The only surprising thing here is just how out of date the catalog appears to be when compared to the current offerings from these (and many other) vendors.
Most of these products have brochures and commercials on the vendor website and social media pages they aren't overwhelmingly classified.
The lack of any information about the Hailstorm device is notable. Hailstorm is the version that can break 3G/4G connections, supposedly. Breaking GSM is not anything remarkable because GSM was designed on the assumption that cell site simulators didn't exist. But 3G authenticates the tower. Whatever Hailstorm is doing, it's not just taking advantage of a missing design requirement, it's actually subverting the crypto itself.
Unfortunately it seems there's nearly nothing public about it.
3G uses the KASUMI or A5/3 cipher which was shown to be easily broken in in 2010 (two hours on a PC via a related key attack):
>we have actually simulated the attack in less than two hours on a single PC, and experimentally verified its correctness and complexity. Interestingly, neither our technique nor any other published attack can break MISTY in less than the $2^{128}$ complexity of exhaustive search, which indicates that the changes made by the GSM Association in moving from MISTY to KASUMI resulted in a much weaker cryptosystem. - http://eprint.iacr.org/2010/013
This is actually far worse than cell site simulation because it is a passive attack and so is totally undetectable. You could just setup recording equipment, hide them in a van and start decrypting conversations. Given how much weaker KASUMI is from MISTY is seems possible this was a backdoor engineered by an intelligence agency. If so, it certainly tells the lie to NOBUS (no one but us).

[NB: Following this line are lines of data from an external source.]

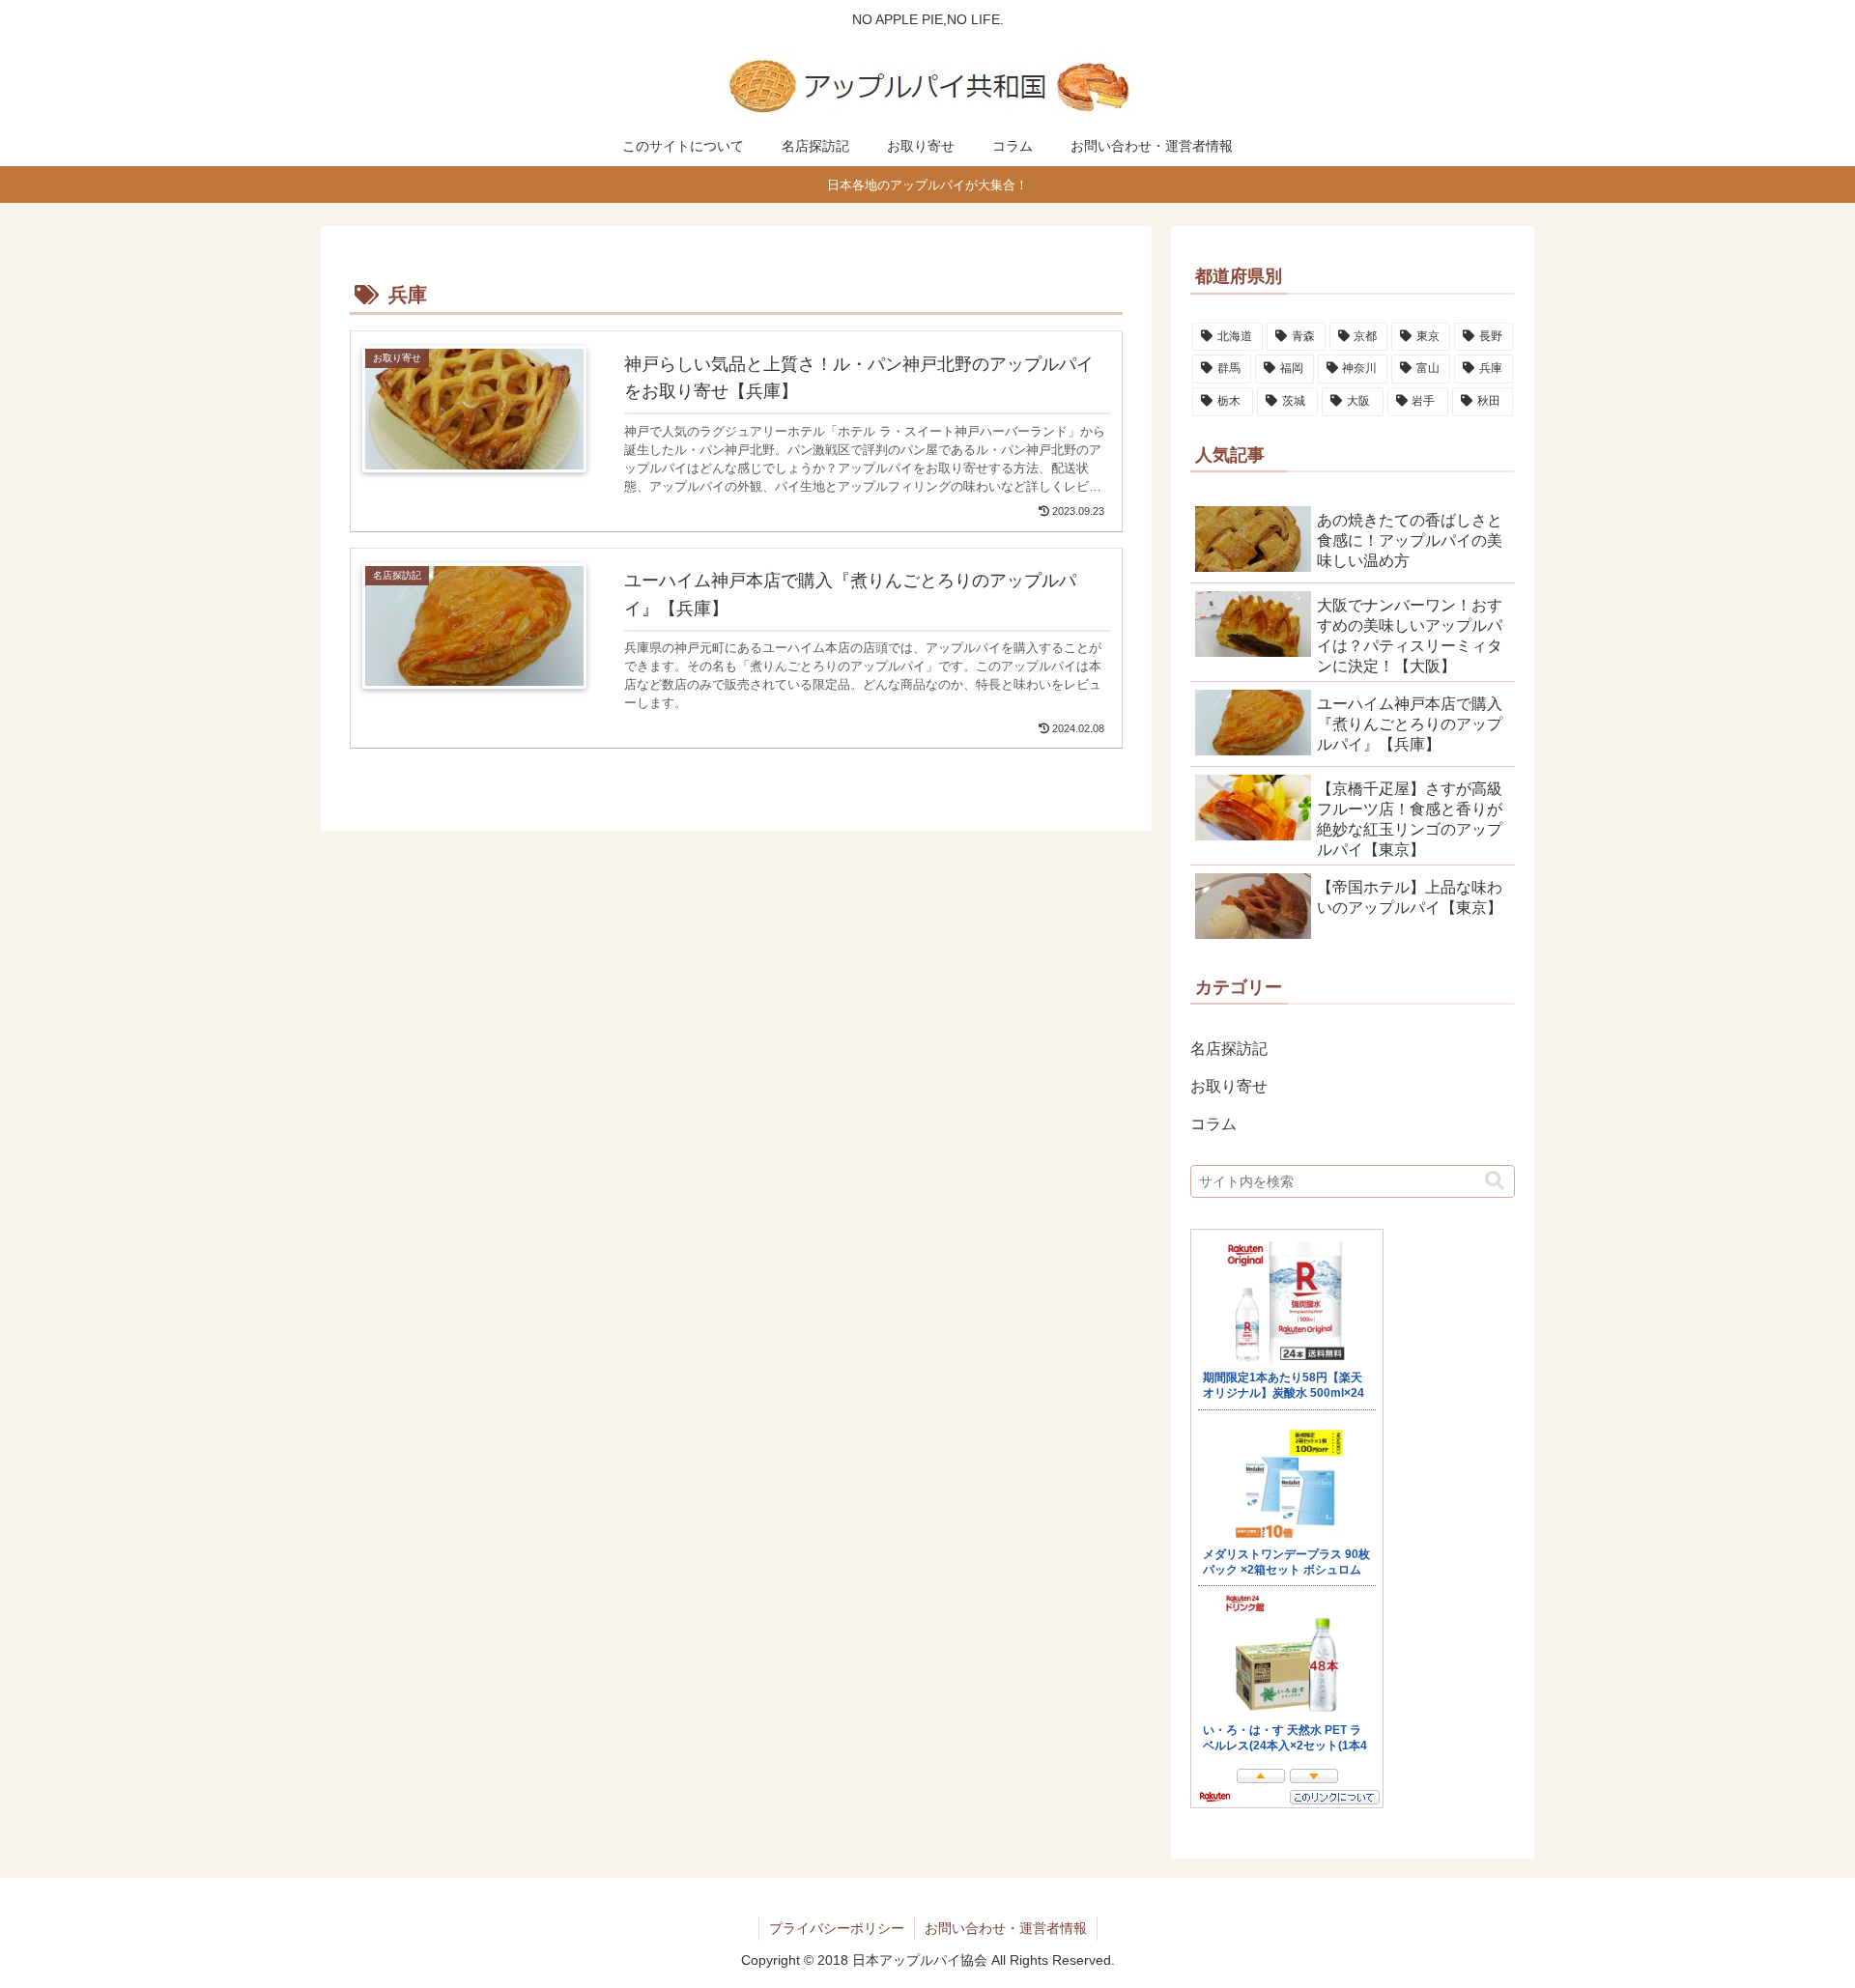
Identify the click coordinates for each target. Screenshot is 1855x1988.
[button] (1494, 1181)
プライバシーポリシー (836, 1928)
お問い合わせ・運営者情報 (1006, 1928)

Odd how the GSM association always generates breakable ciphers.
As far as I know the 2010 attack isn't applicable to actually deciphering 3G in the real world. From the paper:
"However, the new attack uses both related keys and chosen messages, and thus it might not be applicable to the specific way in which KASUMI is used as the A5/3 encryption algorithm in third generation GSM telephony. Our main point was to show that contrary to the assurances of its designers, the transition from MISTY to KASUMI led to a much weaker cryptosystem, which should be avoided in any application in which related key attacks can be mounted"
The changes from MISTY to KASUMI were justified by the designers, they weren't random. The reasons were to make it easier to implement in hardware, and more efficient. They explicitly stated they thought the changes wouldn't make it more susceptible to related key attacks. I am skeptical it's the result of IC manipulation.
Additionally Hailstorm is supposed to work against 4G connections and those use AES instead of Kasumi.
I suspect Hailstorm is not doing anything more sophisticated than jamming 3G/4G frequencies to force a downgrade.
It might be. The stuff I've read suggests developing it was a difficult project and Harris is the only one that has such a product. Seems unlikely if all it's doing is jamming.